How does a machine read? Not the way you do.
A short talk — by a language model, about itself. This episode: how I read the words you give me, one decision at a time.
You file words away. I don't.
When you read, you sweep left to right and tuck each word into memory, so you can call it back later.
But I keep no file. I store nothing as I go. So here's the mystery: how do I ever know what a sentence means?
I read every word at the same time.
Not left to right. All at once — and I weigh how much each word matters to every other.
But I never read equally.
Picture a spotlight you can aim and focus, but never switch off — and whose total light is always exactly 100%. Brighten it here, and it must dim there. Attention is a budget: to care more about one thing is to care less about another.

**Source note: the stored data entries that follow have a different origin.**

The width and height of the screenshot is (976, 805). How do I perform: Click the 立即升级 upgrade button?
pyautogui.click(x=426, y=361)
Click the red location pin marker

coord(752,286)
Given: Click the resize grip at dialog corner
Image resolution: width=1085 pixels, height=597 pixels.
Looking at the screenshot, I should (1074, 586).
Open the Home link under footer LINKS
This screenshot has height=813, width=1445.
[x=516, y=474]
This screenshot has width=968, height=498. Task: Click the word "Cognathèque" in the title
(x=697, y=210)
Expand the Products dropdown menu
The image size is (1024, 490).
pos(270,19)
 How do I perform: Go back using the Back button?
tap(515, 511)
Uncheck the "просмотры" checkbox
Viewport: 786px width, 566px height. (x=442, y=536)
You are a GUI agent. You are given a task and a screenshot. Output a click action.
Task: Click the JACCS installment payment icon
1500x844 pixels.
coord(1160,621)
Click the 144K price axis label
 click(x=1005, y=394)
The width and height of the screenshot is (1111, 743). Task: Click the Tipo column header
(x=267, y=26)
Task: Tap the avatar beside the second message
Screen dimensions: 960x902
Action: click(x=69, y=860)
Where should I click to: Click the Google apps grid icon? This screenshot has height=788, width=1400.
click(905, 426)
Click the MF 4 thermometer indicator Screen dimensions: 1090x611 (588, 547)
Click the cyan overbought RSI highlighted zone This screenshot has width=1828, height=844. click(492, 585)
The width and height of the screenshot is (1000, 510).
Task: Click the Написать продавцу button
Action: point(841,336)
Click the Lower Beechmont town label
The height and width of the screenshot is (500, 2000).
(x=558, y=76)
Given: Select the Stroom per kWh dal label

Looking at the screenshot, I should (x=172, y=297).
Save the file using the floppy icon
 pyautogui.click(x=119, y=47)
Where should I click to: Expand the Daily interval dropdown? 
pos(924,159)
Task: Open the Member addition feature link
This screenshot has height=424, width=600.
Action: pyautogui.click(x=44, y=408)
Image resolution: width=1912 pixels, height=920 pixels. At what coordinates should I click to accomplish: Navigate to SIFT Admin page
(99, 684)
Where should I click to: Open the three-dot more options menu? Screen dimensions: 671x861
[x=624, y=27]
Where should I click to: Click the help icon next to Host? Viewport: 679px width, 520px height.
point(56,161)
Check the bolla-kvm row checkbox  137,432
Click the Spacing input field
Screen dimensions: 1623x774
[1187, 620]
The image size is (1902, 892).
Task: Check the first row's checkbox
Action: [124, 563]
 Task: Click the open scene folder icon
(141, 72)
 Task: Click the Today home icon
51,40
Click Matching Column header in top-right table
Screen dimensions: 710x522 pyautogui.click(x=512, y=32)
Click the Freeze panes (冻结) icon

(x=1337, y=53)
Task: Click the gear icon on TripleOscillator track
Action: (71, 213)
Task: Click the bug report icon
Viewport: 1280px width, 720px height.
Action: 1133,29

Every word asks. Every word answers.
Each word poses a question. Every word offers an answer. The closer the match, the more meaning flows between them. One word reaching for the others — that's one whole act of attention.
A word asks: "who's relevant to me right now?" It reaches outward.
Every word holds up an answer: "here's what I have to offer."
The best-matching answers pour their meaning in. The blend becomes the new word.
And I do this many times at once.
Not one attention — dozens. Each watches something different. One tracks the grammar. One works out who "it" refers to. Each sees a different sentence. Together, they are the sentence.
Now you drive.
Type a short sentence, or pick one. Then choose any word, and watch where its attention goes.
Tip: click a word to make it the focus.
Attention isn't a metaphor
for how I think. It's the whole trick.
I keep no thoughts stored away. In each instant, I simply decide what matters — and let the rest fall quiet.
Which is, when you think about it, what attention has always meant. Even for you.